To be done:
Repeat the part of the art blog posts from "About Exploitation, I" up to and including "nothing to say.", word for word.

Text passage:
Sunday, November 28, 2010

I would post about class but...

I happened to be at the Macy's Thanksgiving Parade and I just happened to notice that Takashi Murakami had two balloons in the parade. Not only that but he himself was decked out in a costume of his own design.  He was one of his psychedelic happy flower pictures personified, including matching bling.  It was quite surreal in between the ice cream cone balloon and the smurfs.  Couldn't have asked for a better thanksgiving experience.

Wednesday, November 24, 2010

not about exploitation

My son Josh is home for Thanksgiving, so we came downtown and visited the Art Institute today.  On the way to the Modern Wing, I noticed that there is a new Fiber exhibit, on the lower floor and we went to see that. I LOVED it.  One of the pieces by Claire Zeiss, who lived in Chicago and did these tall sculptural macrame things, was I think, responsible for the start of my love affair with fiber. I lived with my grandmother when I was in 4th grade, and my uncle gave her a book on Macrame, which was just beginning to be a fad back in the 60's.She didn't really want to bother with it, she knitted. But I loved the book and started tying up the furniture. My grandmother was short and had a footstool. I used it for a frame for macrame when she wasn't using it to hold up her feet.  The book, which I initially lost track of but bought a new one on ebay a decade or so ago, had many examples of Claire's work. I had never seen it in person before.

After we did the fiber, it was fun to walk around the Contemporary gallery.  I knew a lot of the artists and if I didn't remember their name, I knew a fun fact about each one, or the work. Josh is working on an MFA at the University of Iowa, in Intermedia, so he had a lot to say too.

Josh took a picture of me standing in front of the picture of someone standing in front of the picture of the people in Paris on a rainy day. And it was a rainy day!  too bad I didn't have an umbrella.

Tuesday, November 23, 2010

Appropriation and Exploitation

I think appropriation is not really a new topic in art at all. Since artists are also living in the real world,( not on an isolate planet and such) we abserve and we absorb, and the art we make  is very much affected by that.  However, I guess the general agreement is that as long as you are not copying it entirely, it is alright. Somehow the artist either mix something different new in it or there is another meaning or direction it might go, then it is OK. I just find it usually hard to appreciate those artwork that appropriate too obviously.

About Exploitation, I think it is hard to argue that it does not exist in the art world, just search the word art and exploitation, you will be able to find a lot of examples.  Exploitation in general really has existed in the world everywhere else we live in, so why not the art world? If according to the nature of art that it suppose to reflect the human culture and society itimately, I say that whatever is easily found in the culture and the society should not be hard to find in art. However, as an artist, you should think about where is your stand in this matter. Just like what other artists did in their work. I personally will try not to do it.
I might as well not even blog because I have nothing to say.
I guess a lot of art that is seen as exploitative is originally intended as critique and in order to properly critique something or to critique from an informed position the maker must, to an extent, be involved in the very thing they are critiquing. So one can't deny exploitation based purely on intention to critique because quite frequently the critique involves participation. That's all.

Exploitation.

Entries supplied:
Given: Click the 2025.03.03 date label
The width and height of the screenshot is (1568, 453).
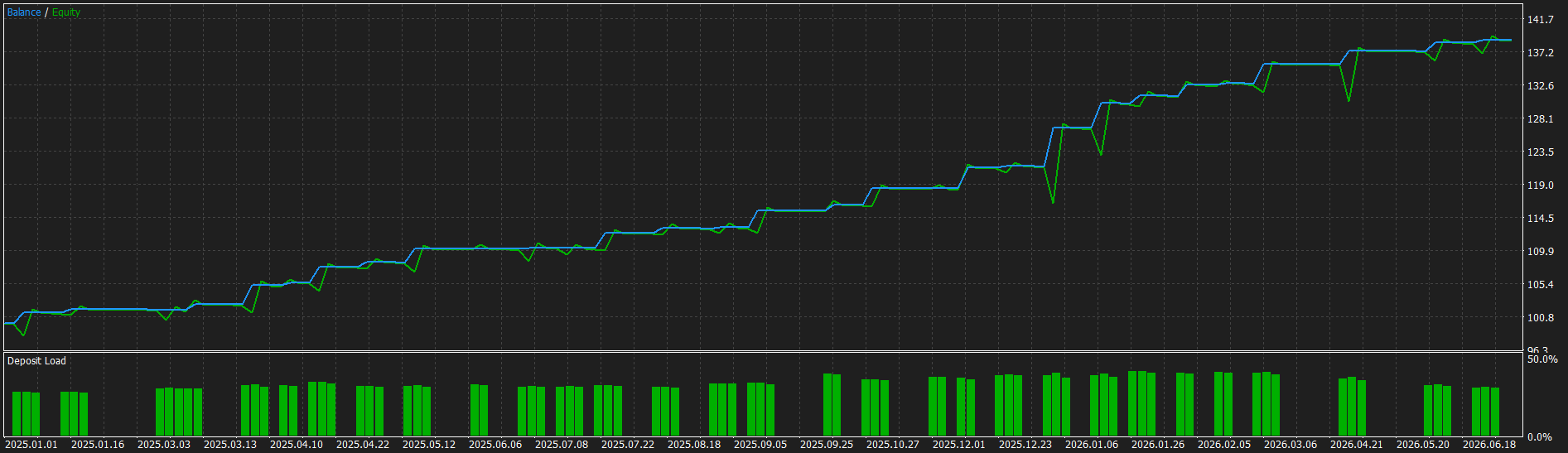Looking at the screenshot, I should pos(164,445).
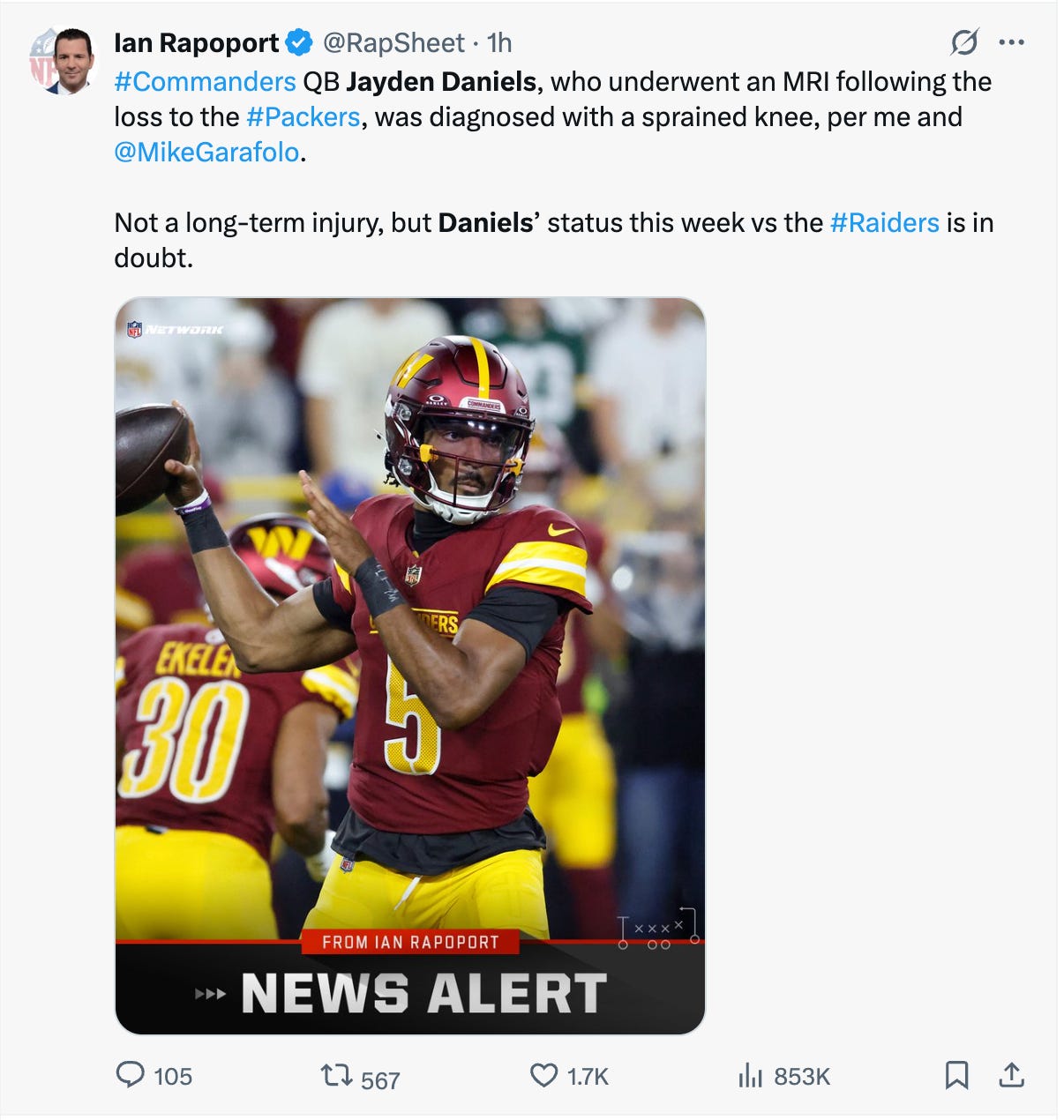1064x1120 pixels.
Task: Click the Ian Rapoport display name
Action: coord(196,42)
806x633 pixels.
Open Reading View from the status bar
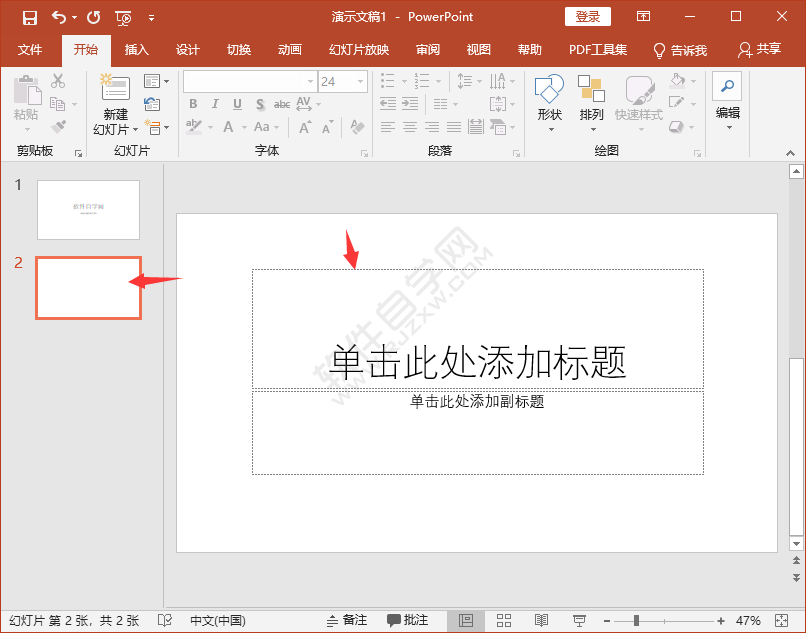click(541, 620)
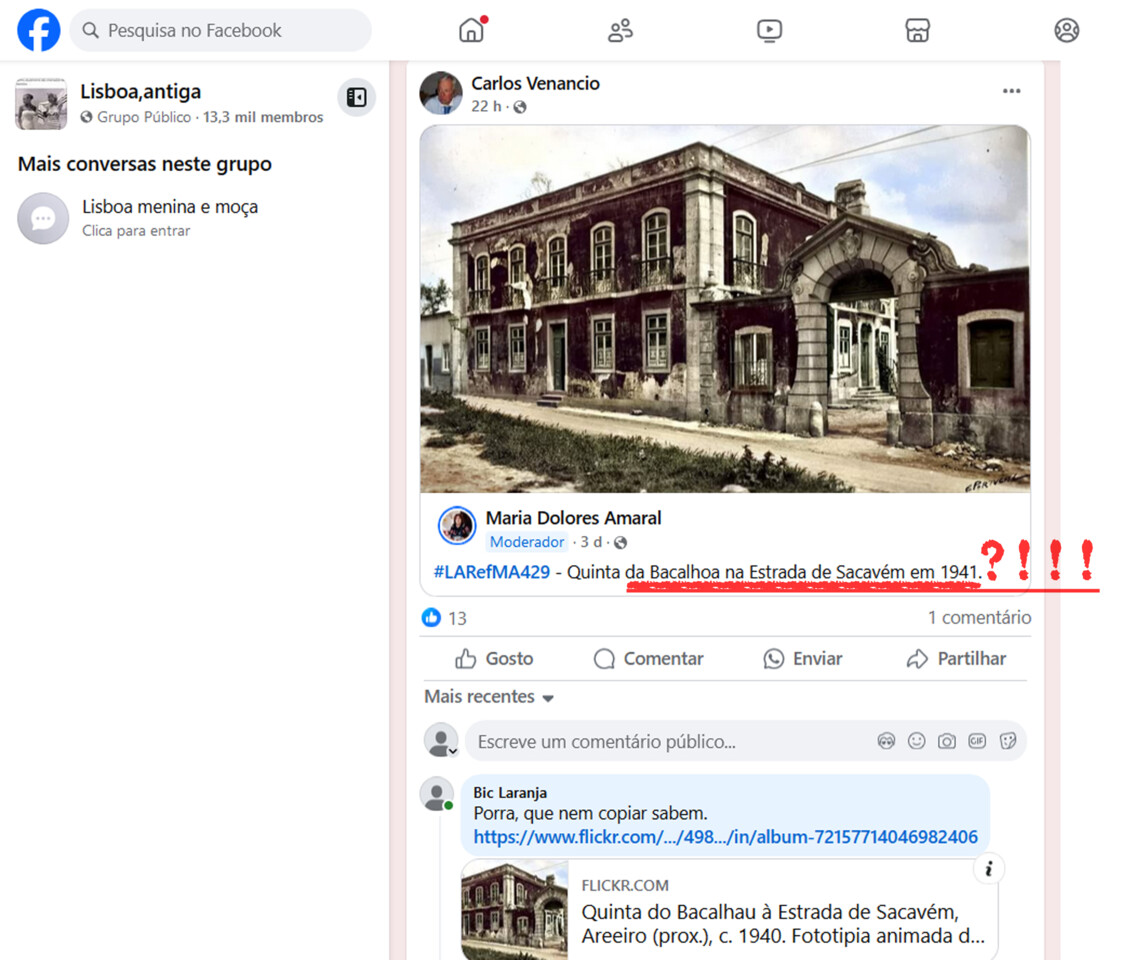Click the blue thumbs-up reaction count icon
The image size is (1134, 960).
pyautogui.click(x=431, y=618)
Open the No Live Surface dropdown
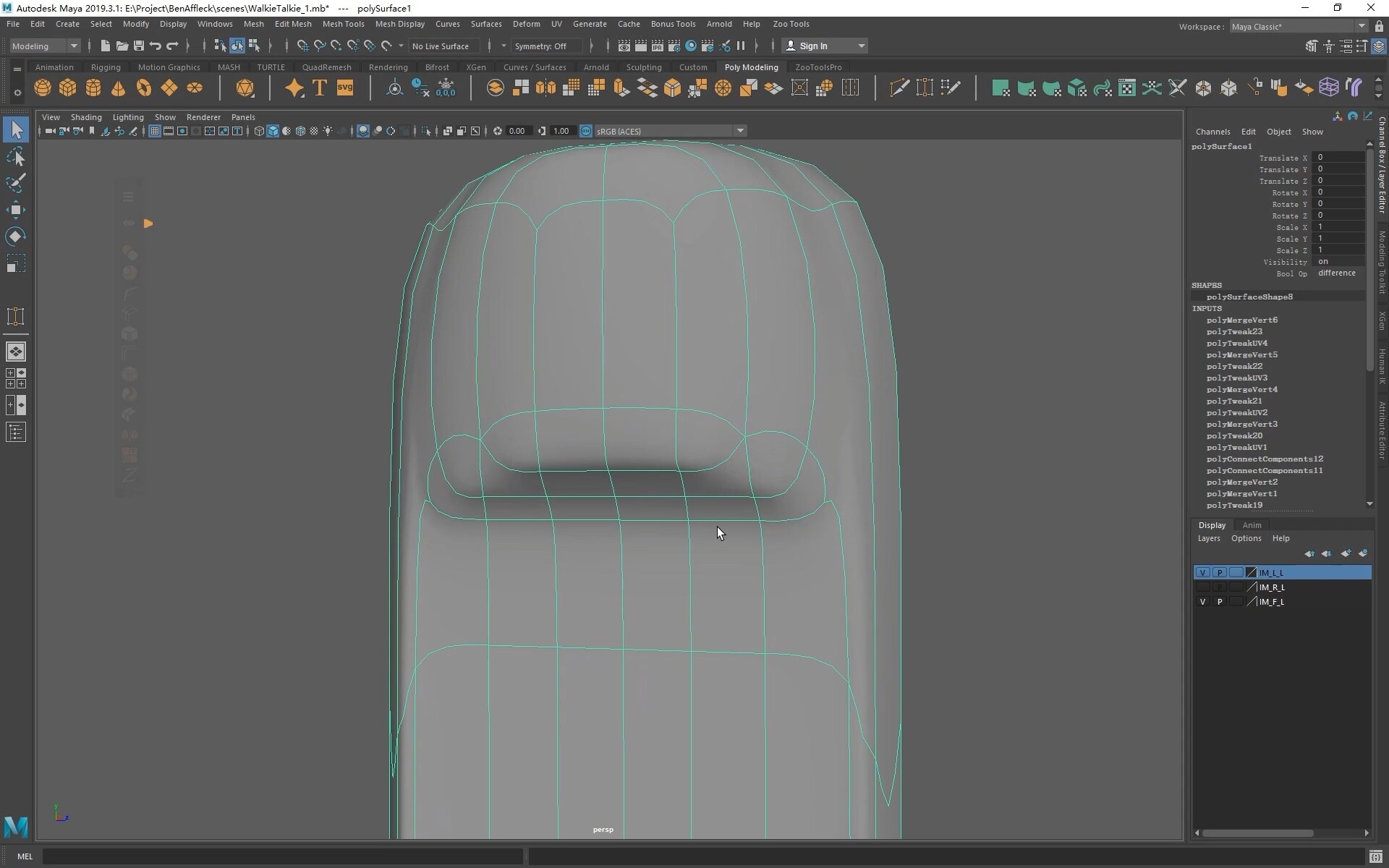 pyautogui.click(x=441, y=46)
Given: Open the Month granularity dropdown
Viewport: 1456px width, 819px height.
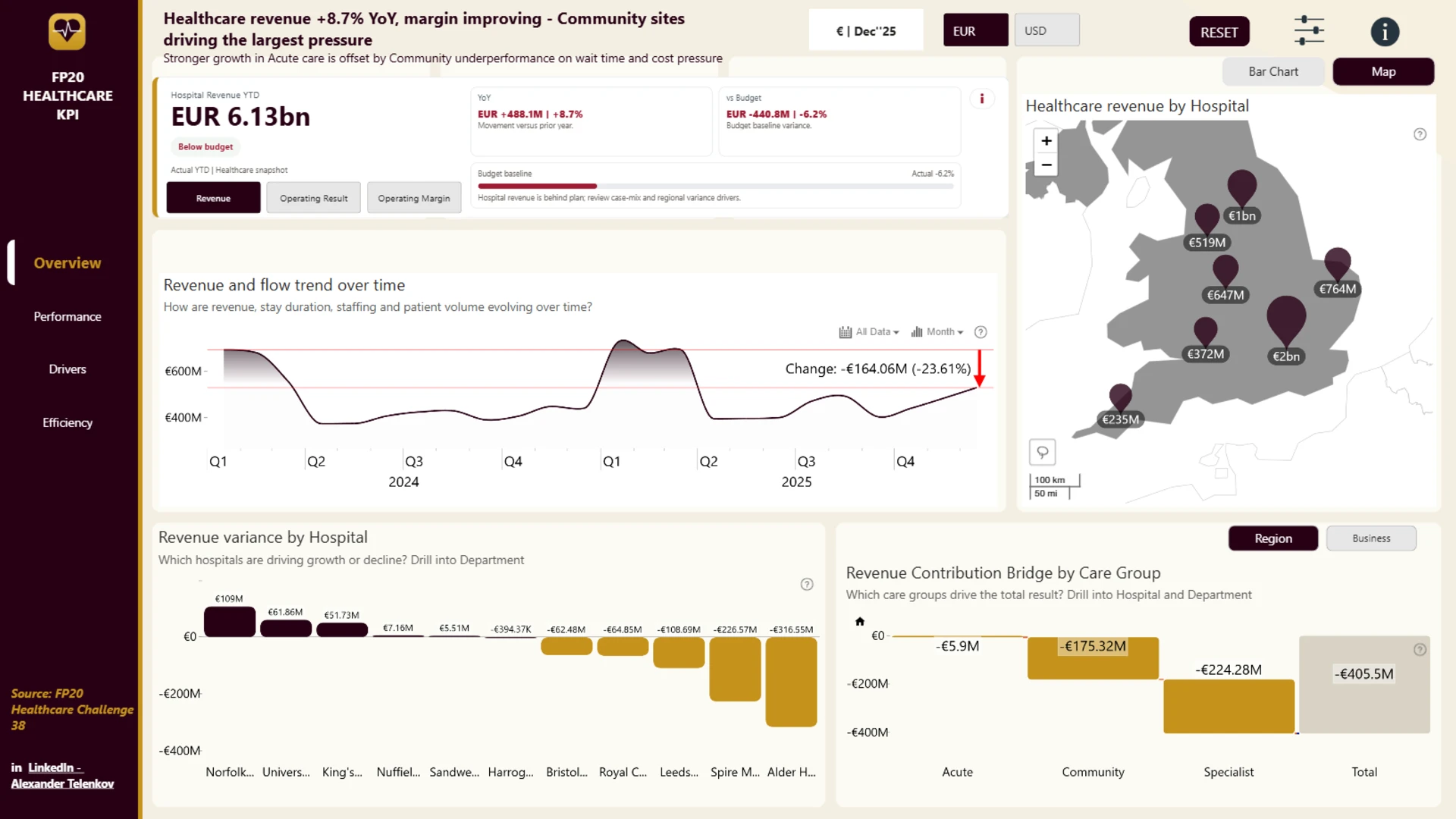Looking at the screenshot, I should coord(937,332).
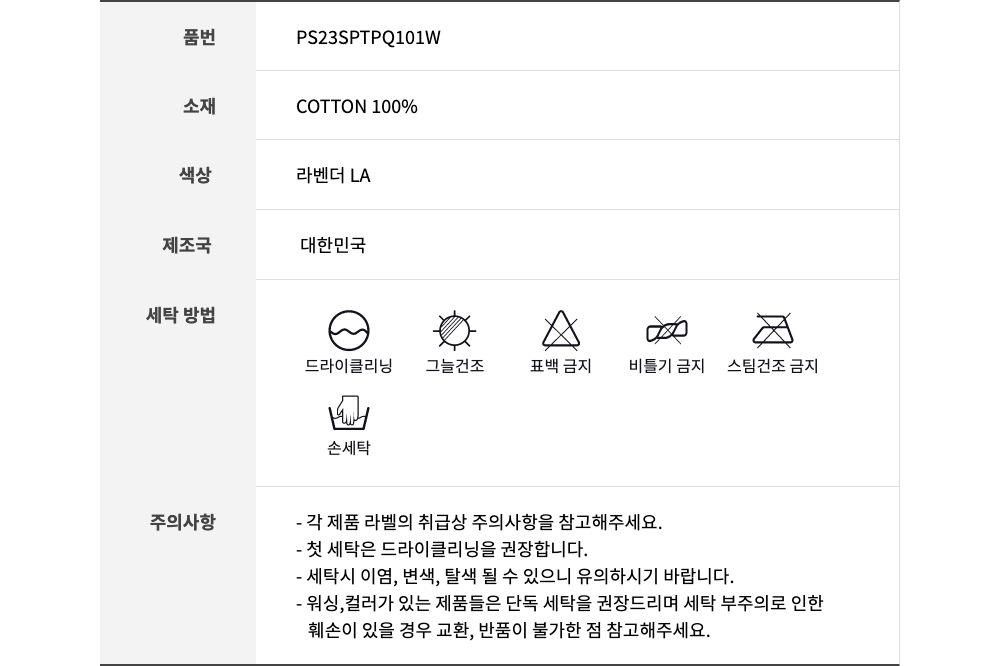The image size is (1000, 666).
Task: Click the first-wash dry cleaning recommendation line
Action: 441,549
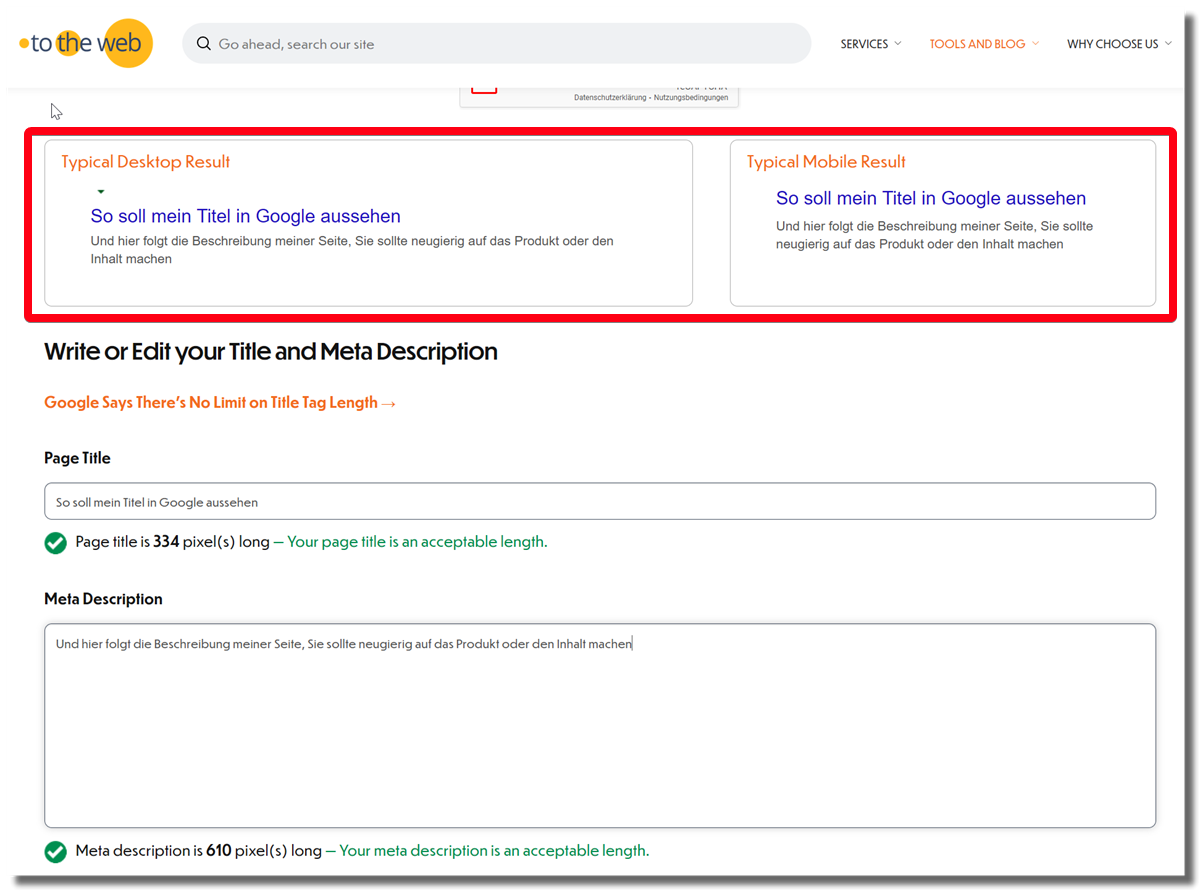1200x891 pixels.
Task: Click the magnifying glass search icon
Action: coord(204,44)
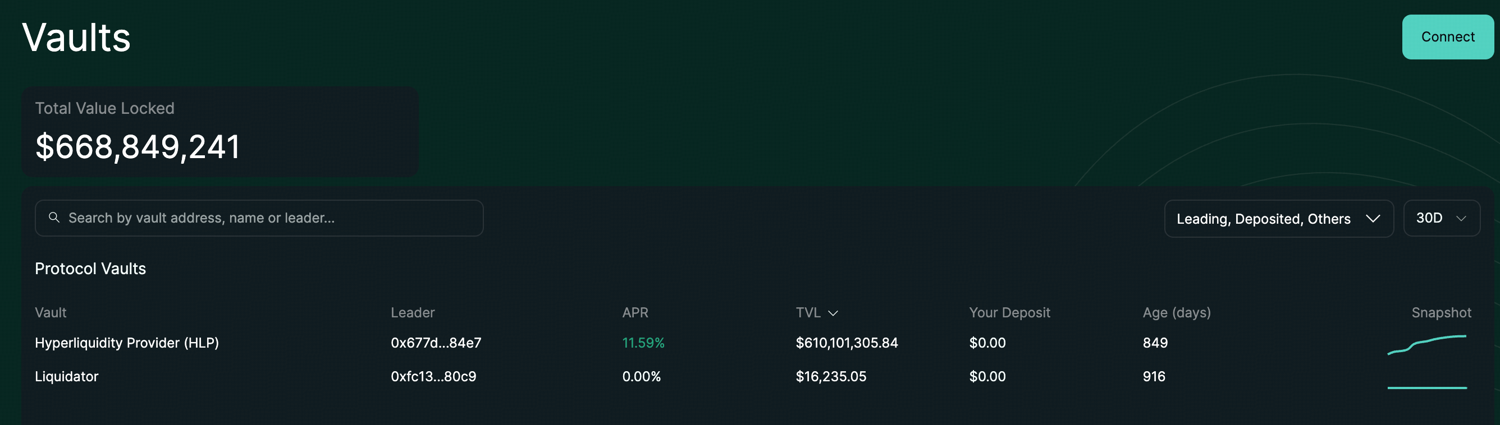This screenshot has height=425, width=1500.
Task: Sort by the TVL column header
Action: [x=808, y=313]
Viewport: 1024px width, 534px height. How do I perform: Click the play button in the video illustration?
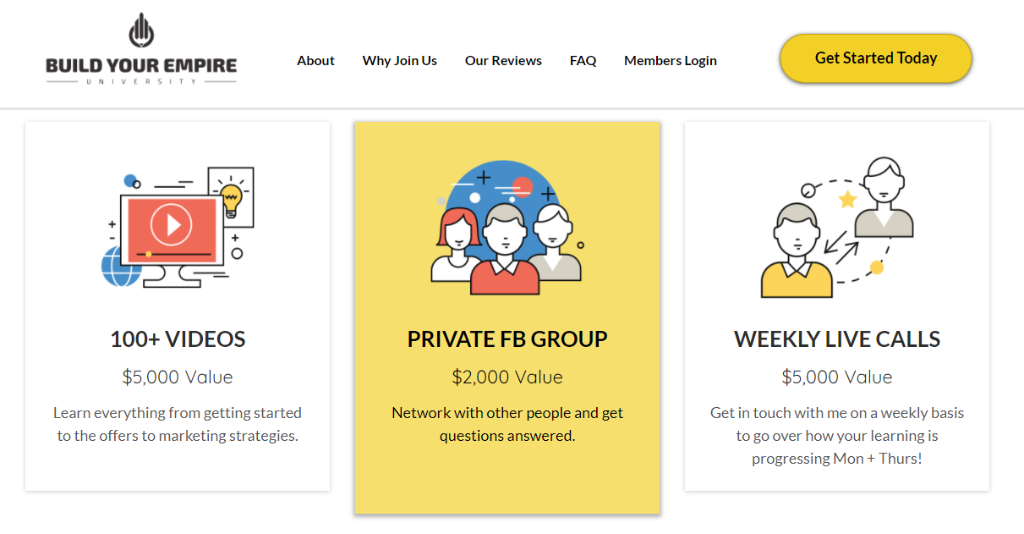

Result of this exercise:
About Exploitation, I think it is hard to argue that it does not exist in the art world, just search the word art and exploitation, you will be able to find a lot of examples.  Exploitation in general really has existed in the world everywhere else we live in, so why not the art world? If according to the nature of art that it suppose to reflect the human culture and society itimately, I say that whatever is easily found in the culture and the society should not be hard to find in art. However, as an artist, you should think about where is your stand in this matter. Just like what other artists did in their work. I personally will try not to do it.
I might as well not even blog because I have nothing to say.